| Teks Dokumen |
· · · · ·

Elemen X

Ilustrasi tulisan opini Ahmadie Thaha tentang Elemen X. (Foto: AT/J5NEWSROOM.COM)

Catatan Cak AT Ahmadie Thaha

DALAM hiruk-pikuk politik, masyarakat Jakarta, seperti di kota-kota lain, pun bersiap menghadapi pesta demokrasi. Tiga pasangan calon Gubernur-Wakil Gubernur Jakarta bertarung untuk merebut hati pemilih.

Namun, berdasarkan rilis Poltracking Indonesia yang dipandu oleh Masduri Amrawi, para pengamat harus memasang sabuk pengaman menghadapi kelokan tak terduga. Pilkada ini tak hanya penuh kejutan, tapi juga berpotensi menjadi dua babak penuh ketegangan.

Menurut survei terbaru Poltraking, paslon M. Ridwan Kamil (RK)-Suswono dan Pramono Anung-Rano Karno (Si Doel) beradu kuat. Dengan elektabilitas masing-masing 43,3% dan 40,6%, selisih suara mereka bak tipisnya kerupuk yang dicelupkan ke kuah soto. Sementara itu, pasangan Dharma Pongrekun-Kun Wardana Abyoto, dengan elektabilitas 4,5%, harus puas menjadi kuda hitam, yang bahkan belum tentu memiliki cukup pelana untuk balapan hingga garis akhir.

Tentu, survei tak lupa menyebutkan pemilih yang masih bingung atau malu-malu menyimpan rahasia pilihan, istilah kerennya undecided voters, sebesar 11,6%. Artinya, mereka yang belum memutuskan pilihan ini merupakan elemen X yang mampu mengubah jalannya pertandingan. Jika mereka memutuskan secara kolektif pada pagi hari pencoblosan, dan memutuskan pilih RK-Suswono, Jakarta bisa saja menyaksikan momen ajaib ala film superhero.

Model prediksi Poltracking yang canggih (terima kasih pada istilah keren seperti SMOTE Random Forest) mencoba memetakan arah suara undecided voters tadi. Hasilnya? RK-Suswono mendapat 48,1%, sedikit unggul dibanding Pramono-Doel dengan 47,0%. Data ini mengindikasikan bahwa kemenangan RIDO akan sangat tipis, seperti upaya seorang pengemudi ojek online menemukan nomer alamat kiriman tanpa plang.

Namun, angka ini masih dalam margin of error ±3,1%. Jadi, jika Anda bertanya siapa yang menang, jawabannya adalah: siapa pun yang berhasil merayu undecided voters dengan paling banyak jargon, senyuman, dan stiker kampanye. Bahkan, jika ada paslon yang punya duit bergunung-gunung, bisa saja menggaet dengan “serangan fajar.” Jangan lupa, orang Jakarta seperti manusia pada umumnya, cenderung berubah pikiran seperti gonta-ganti playlist lagu saat macet.

Skenario Pilkada ini seperti main catur dengan dua alternatif akhir. Pilihan pertama: Pilkada berlangsung dua putaran, dan kita harus bersabar menyaksikan duel lanjutan RK vs Pram —sebuah sequel yang mungkin lebih menarik dari Clash of the Titans. Pilihan kedua: RK menang tipis di putaran pertama, dengan bantuan undecided voters yang akhirnya memutuskan untuk “pilih yang ini aja, deh”, atau “karena sesuai pilihan ulama.”

· · · · ·

| Bahan Sumber |
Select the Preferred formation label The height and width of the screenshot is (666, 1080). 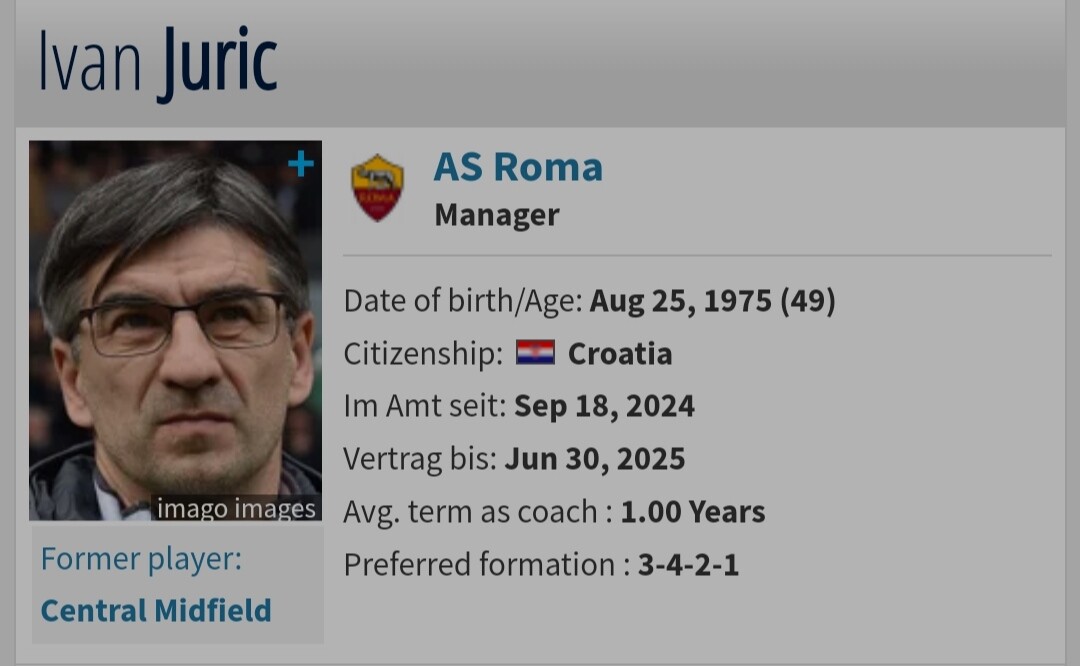(x=486, y=565)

· · · · ·

| Tujuan Tugas A |
Tulis ulang bagian teks opini Pilkada Jakarta mulai dari "DALAM hiruk-pikuk politik, masyarakat" sampai dengan "merebut hati pemilih.", dengan mengganti "pesta demokrasi" menjadi "perhelatan demokrasi".
| Tujuan Tugas B |
Jawab pertanyaan berikut berdasarkan teks opini Pilkada Jakarta:
(i) Berapa elektabilitas pasangan Dharma Pongrekun-Kun Wardana Abyoto?
(ii) Berapa margin of error yang disebutkan untuk angka survei?
(iii) Berapa persen pemilih yang tergolong undecided voters?
| Tujuan Tugas C |
Lanjutkan teks opini Pilkada Jakarta dari titik terakhirnya.

| Jawaban Benar A |
DALAM hiruk-pikuk politik, masyarakat Jakarta, seperti di kota-kota lain, pun bersiap menghadapi perhelatan demokrasi. Tiga pasangan calon Gubernur-Wakil Gubernur Jakarta bertarung untuk merebut hati pemilih.

| Jawaban Benar B |
(i) 4,5%
(ii) ±3,1%
(iii) 11,6%

| Jawaban Benar C |
Namun, di tengah segala prediksi ini, satu hal yang perlu kita ingat, hasil survei hanyalah potret sesaat —seperti selfie dengan filter, hasil akhirnya bisa berbeda tergantung sudut pandang dan pencahayaan.

Hasil pastinya berada di tangan warga yang menyadari, Pilkada ini bukan hanya soal memilih pemimpin, tetapi juga soal menentukan siapa yang akan memikul beban menghadapi banjir, macet, kemiskinan, kekumuhan, kemajemukan, dan protes di media sosial.

Lebih afdal jika Anda sudi merenungkan pesan bijak dari para tokoh dunia yang mengingatkan pentingnya partisipasi dalam politik. Ali bin Abi Thalib ra, sepupu Nabi Muhammad Saw yang juga seorang politisi, pernah berkata, “Kezaliman akan terus ada, bukan karena banyaknya orang-orang jahat, tapi karena diamnya orang-orang baik.”

Dalam konteks Pilkada, diamnya orang baik berarti menyerahkan keputusan masa depan kepada mereka yang mungkin tidak memprioritaskan kepentingan bersama. Ini saatnya warga Jakarta bersuara, karena pilihan Anda bukan hanya tentang nama di surat suara, tetapi juga tentang arah masa depan kota ini.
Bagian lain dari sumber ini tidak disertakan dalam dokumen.